Tekst do przeczytania:
————
Kletno - nie tylko "ziemniaki"

Autor: Andrzej Pełka <U238_at_wp.pl>
Data: Fri 15 Sep 2006 - 10:46:24 MET DST
Message-ID: <eedt6m$bso$1@mx1.internetia.pl>

- Odsłona pierwsza ("ziemniaczana").
Lato powoli zmierza ku końcowi. Kilka ciepło zapowiadajacych się
dni postanowiłem zużyć na pobyt w sprzyjających klimatach i znów
wylądowałem w Kletnie. :-) Tym razem miał to być wyjazd bardziej
turystyczny niż mineralny, ale oczywiście nie uniknąłem paru wizyt na
"ziemniaczanych" hałdach. Zawsze muszę stamtąd wytargać trochę
antozonitu - obdarowuję nim później wszystkich którym tylko on się
spodoba, dopychając ich szuflady z osobliwościami tego świata. :-)
Tak też było i tym razem. Po czaszce wciąż obijały mi się fragmenty
naszej tutaj dyskusji o Kletnie, o "ziemniakach", o innych, lepszych
stanowiskach... Hm... - gdzieś tam miałbym "użerać się z ochroną"?
A po cholerę mi to? Gdziekolwiek jestem na "ziemniaczanej" akcji,
zwykle działam tak, że nikt w najbliższej okolicy nie wie o mojej
obecności, bo samotność i święty spokój od towarzystwa doraźnie
zainteresowanych bardzo mi służą i nadzwyczajnie je sobie cenię.
I to ja miałbym się gdzieś, z kimś "użerać", naparzać skałę młotem
wszczynając wokół siebie hałas i zamieszanie? To pewnie byłby już
koniec moich "ziemniaczanych" fascynacji, więc póki co skrupulatnie
będę omijał wszystko, co mogłoby mnie narazić na takie sytuacje.
————
Podane informacje:

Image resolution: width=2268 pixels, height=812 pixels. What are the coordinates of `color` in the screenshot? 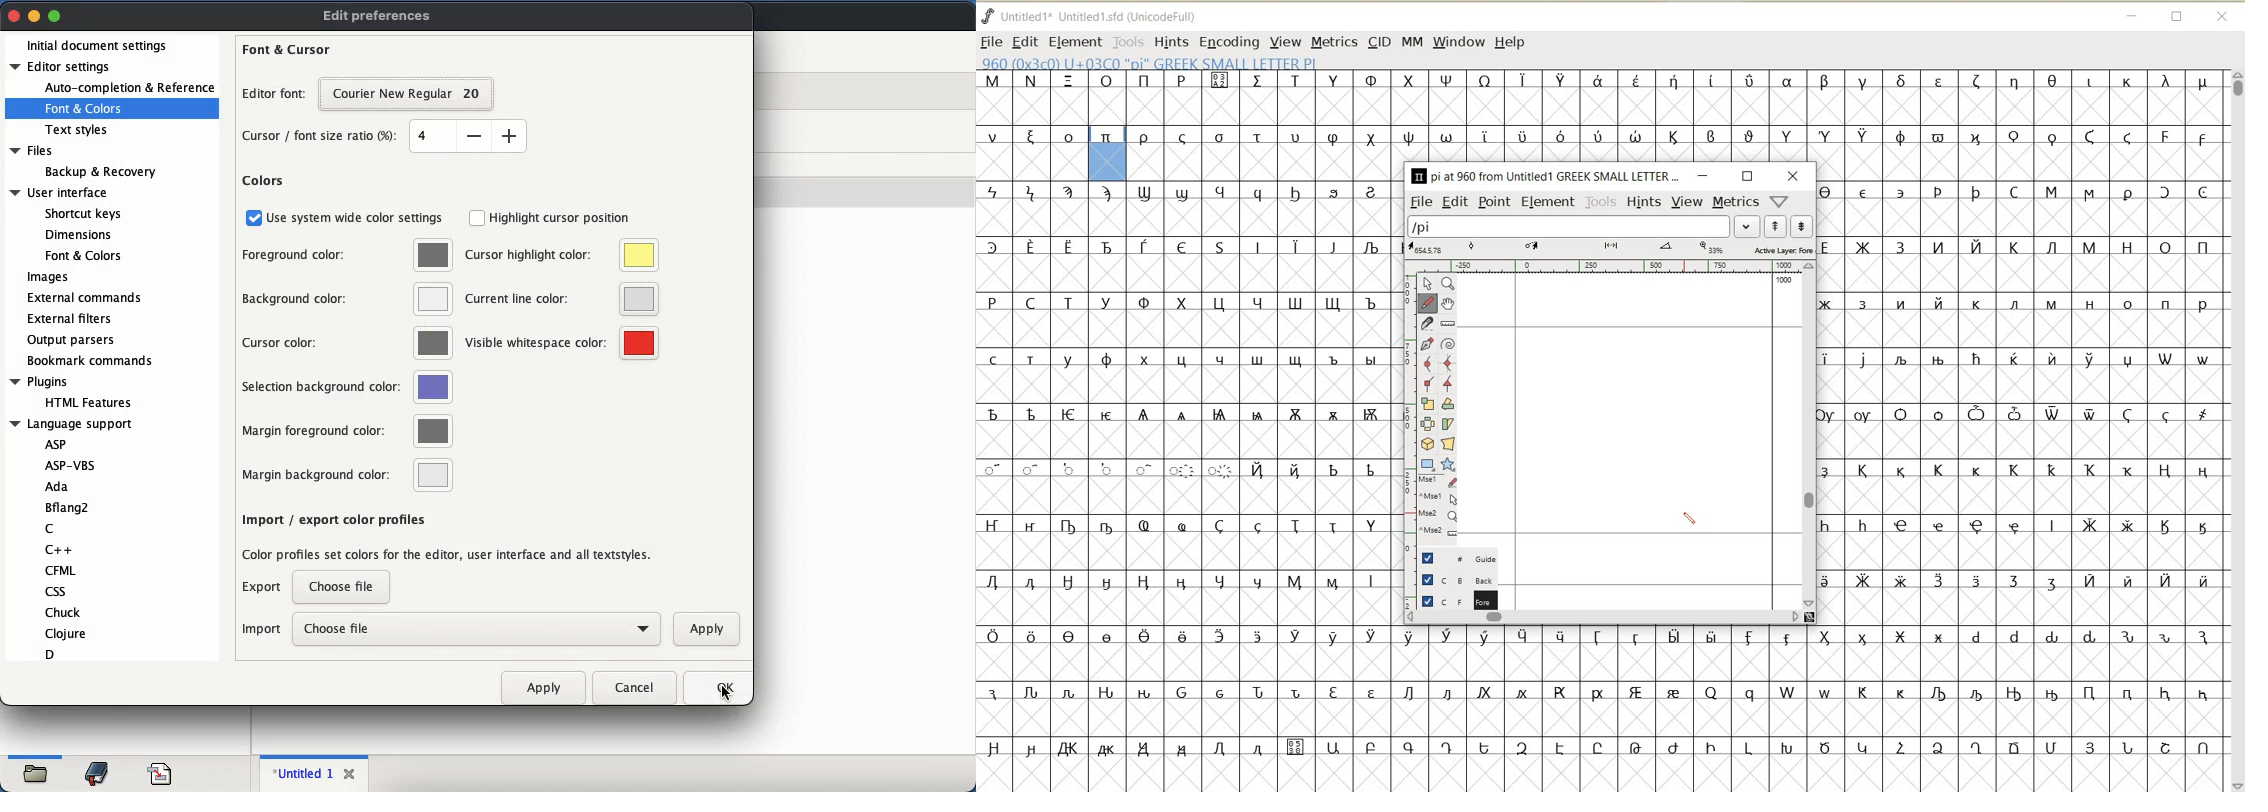 It's located at (433, 342).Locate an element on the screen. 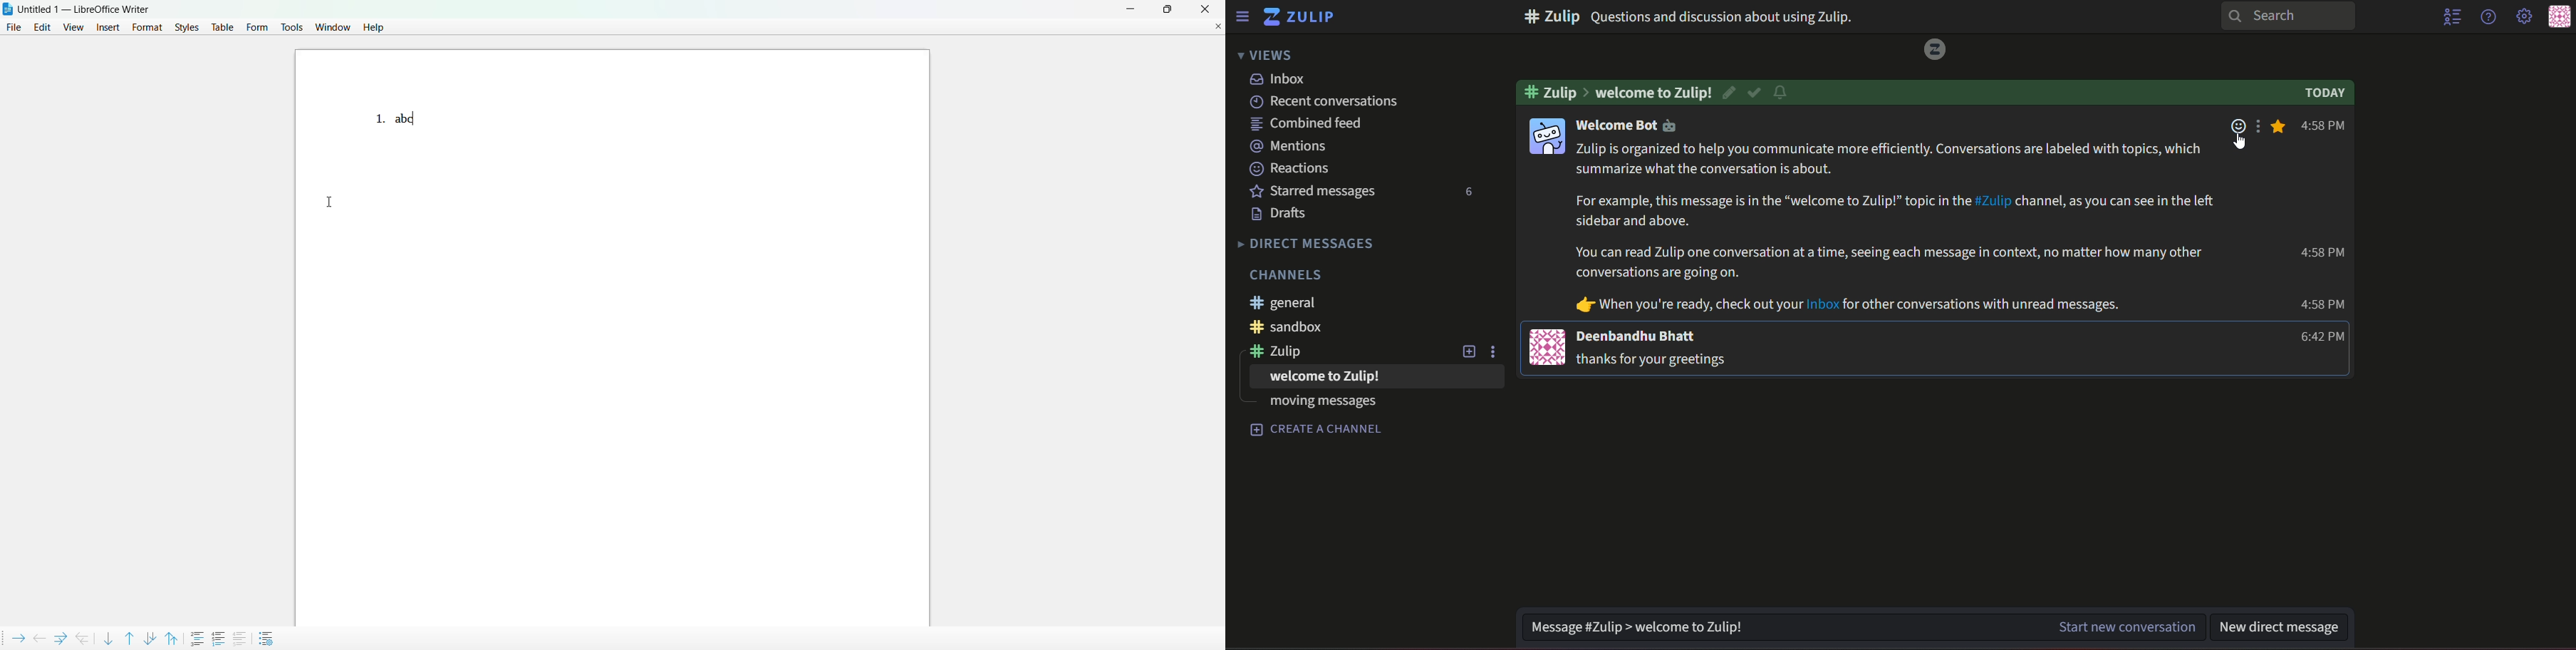  help menu is located at coordinates (2488, 17).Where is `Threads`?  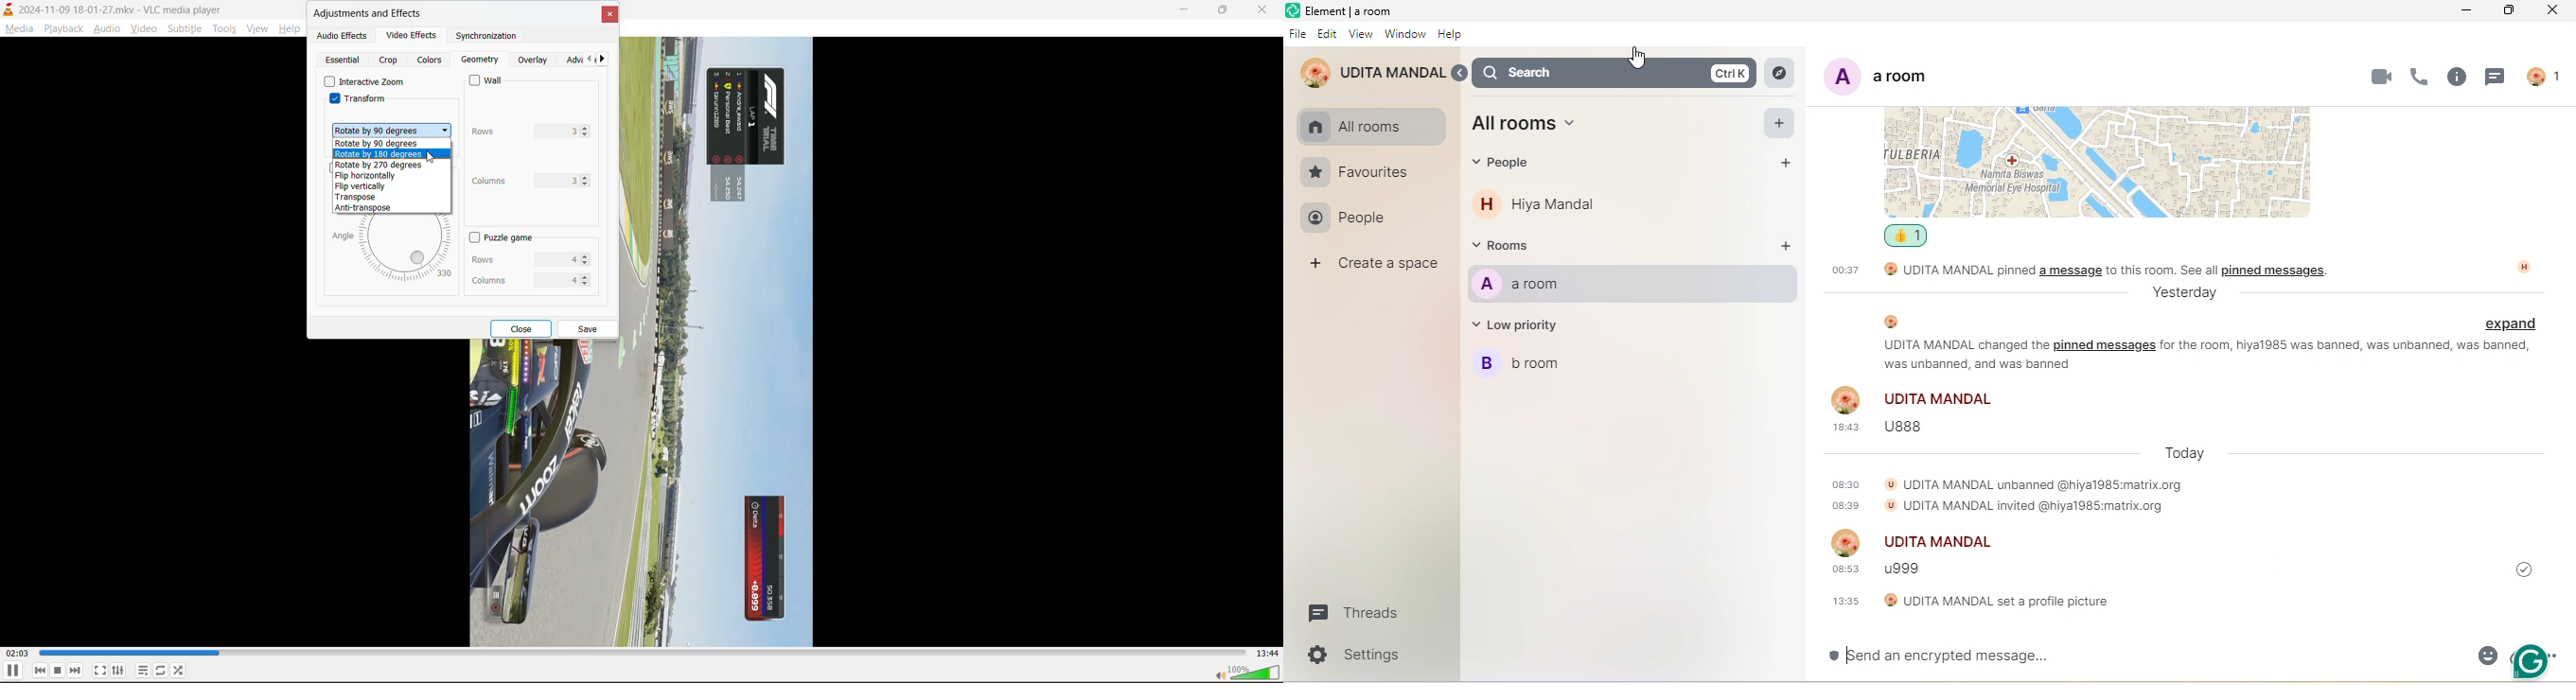
Threads is located at coordinates (1356, 613). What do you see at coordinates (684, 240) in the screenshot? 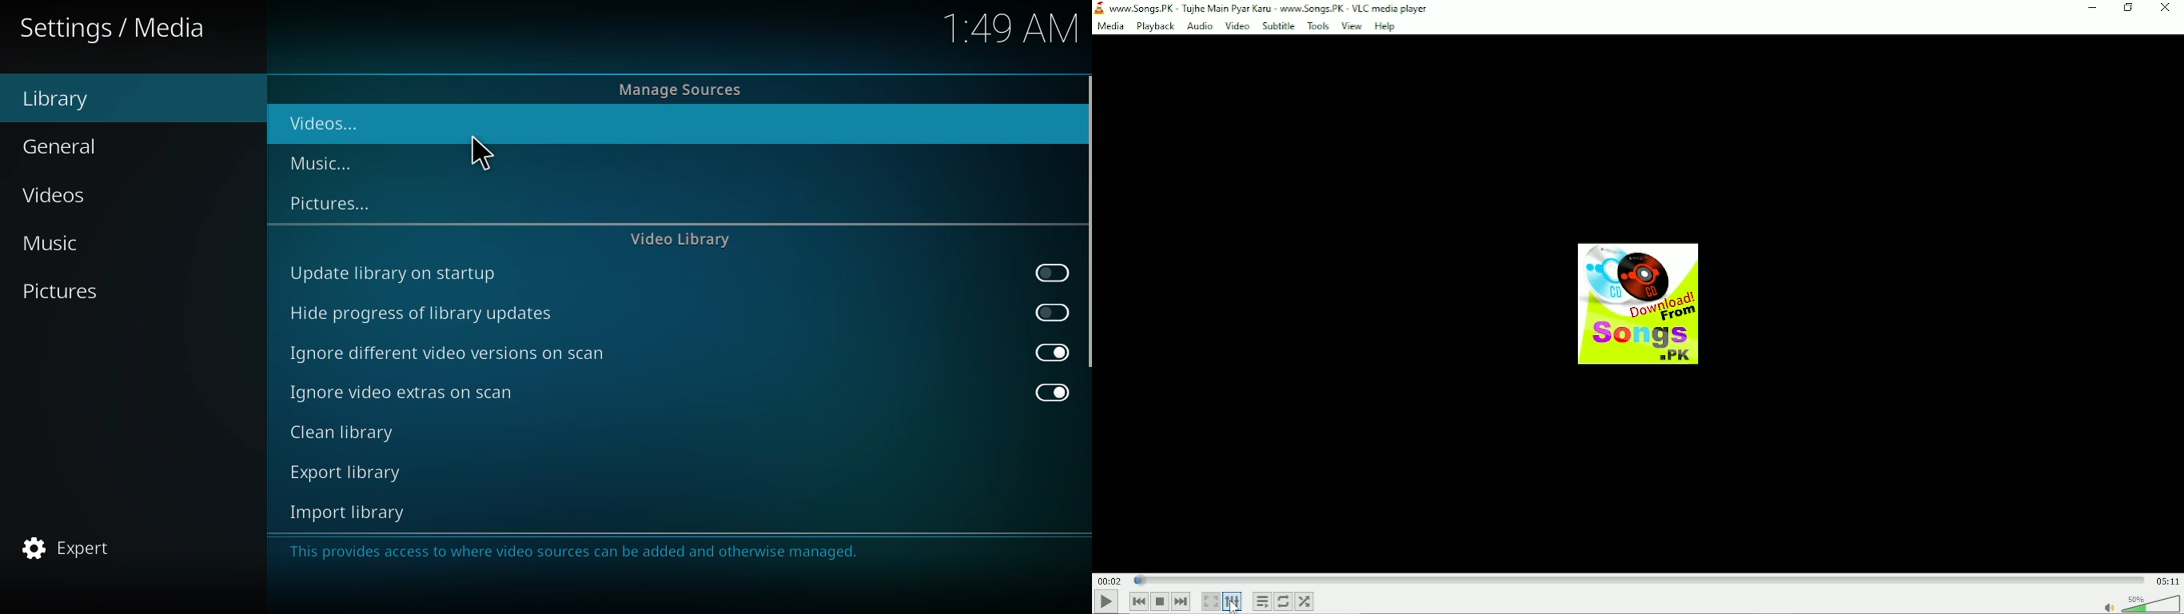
————
Zestaw zadań:
**1)** Odpowiedz krótko na pytania do tekstu o Kletnie:
(a) W jakiej miejscowości odbył się opisany pobyt?
(b) Jaki minerał zawsze trzeba wytargać z „ziemniaczanych” hałd?
(c) Co bardzo służy podczas „ziemniaczanej” akcji?
**2)** Wydrukuj dosłownie fragment tekstu o Kletnie, zaczynając od słów „Lato powoli zmierza” i ciągnąc aż do słów „tego świata. :-)”.
Rekordy nie mają żadnego związku z tekstem o Kletnie.

Rozwiązania po kolei:
**1)**
(a) W Kletnie.
(b) Antozonit.
(c) Samotność i święty spokój od towarzystwa doraźnie zainteresowanych.

**2)**
Lato powoli zmierza ku końcowi. Kilka ciepło zapowiadajacych się
dni postanowiłem zużyć na pobyt w sprzyjających klimatach i znów
wylądowałem w Kletnie. :-) Tym razem miał to być wyjazd bardziej
turystyczny niż mineralny, ale oczywiście nie uniknąłem paru wizyt na
"ziemniaczanych" hałdach. Zawsze muszę stamtąd wytargać trochę
antozonitu - obdarowuję nim później wszystkich którym tylko on się
spodoba, dopychając ich szuflady z osobliwościami tego świata. :-)